Nevertheless, the announcement comes in the wake of similar failures experienced by couple of other Chennai-based companies on the takeover front.

Polaris Software is entangled in legal battle over its proposal to take over Data Inc of the U.S. Similarly, PentaMedia Graphiscs' proposal to acquire Film Roman of the U.S., too, has come under cloud.These takeovers and mergers were announced with a lot of fanfare. The inability of these companies to take their stated intentions to logical end has been causing quite a consternation among investors and the regulator alike.

PentaMedia and Polaris may plead helplessness since the issue has gone `out of their hands'.

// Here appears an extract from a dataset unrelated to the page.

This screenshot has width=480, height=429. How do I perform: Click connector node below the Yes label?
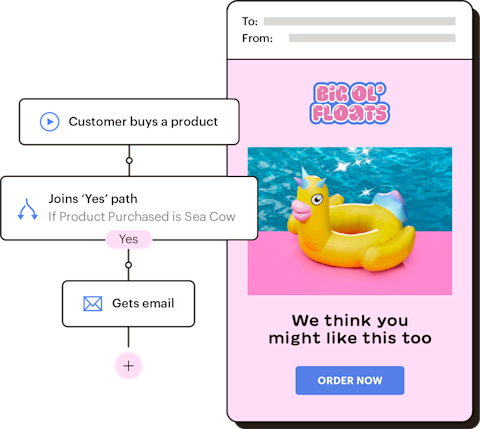pos(128,265)
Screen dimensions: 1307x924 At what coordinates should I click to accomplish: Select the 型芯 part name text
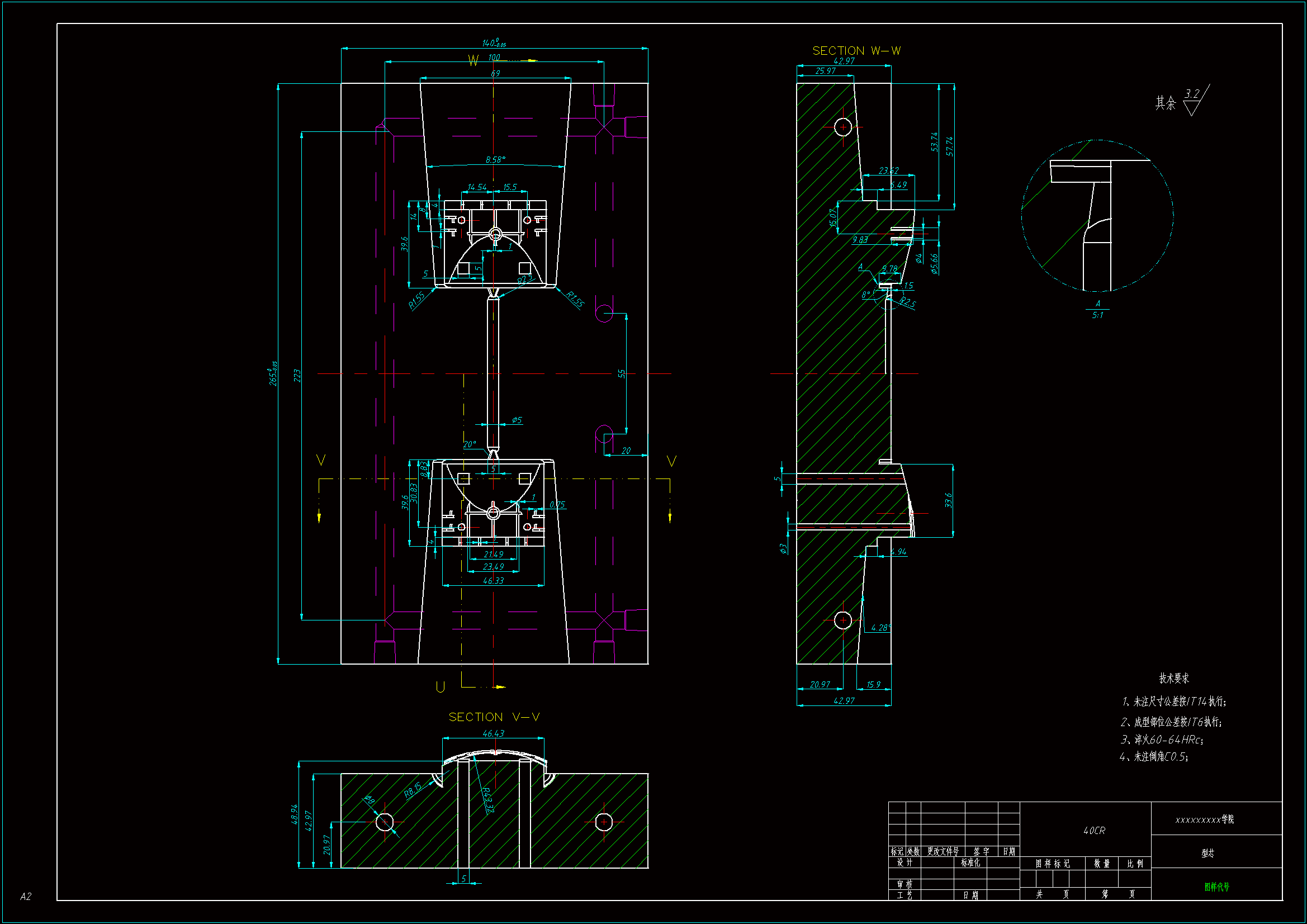coord(1207,853)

In the case of merger of Maars with Mascon, the stated reason for crying off the move - stock market conditions - has not really helped the cause of corporate governance any bit.Only in March this year, the respective boards of these companies had approved a swap ratio of one Mascon share for every nine shares of Maars.

The IT industry scene - both here and the U.S. - was slowing down even at that point of time. Mr. Vedantham's reasoning for calling off the merger, industry observers argue, may not quite carry conviction.

Market pundits, nonetheless, feel that the regulator should devise a mechanism which discourages companies from announcing mergers and take-overs only to call them off at convenient times.

The regulator, it is felt, must direct the exchanges to compensate investors from out of the investor protection fund for the loss, if any, sustained due to abrupt end to merger proposals.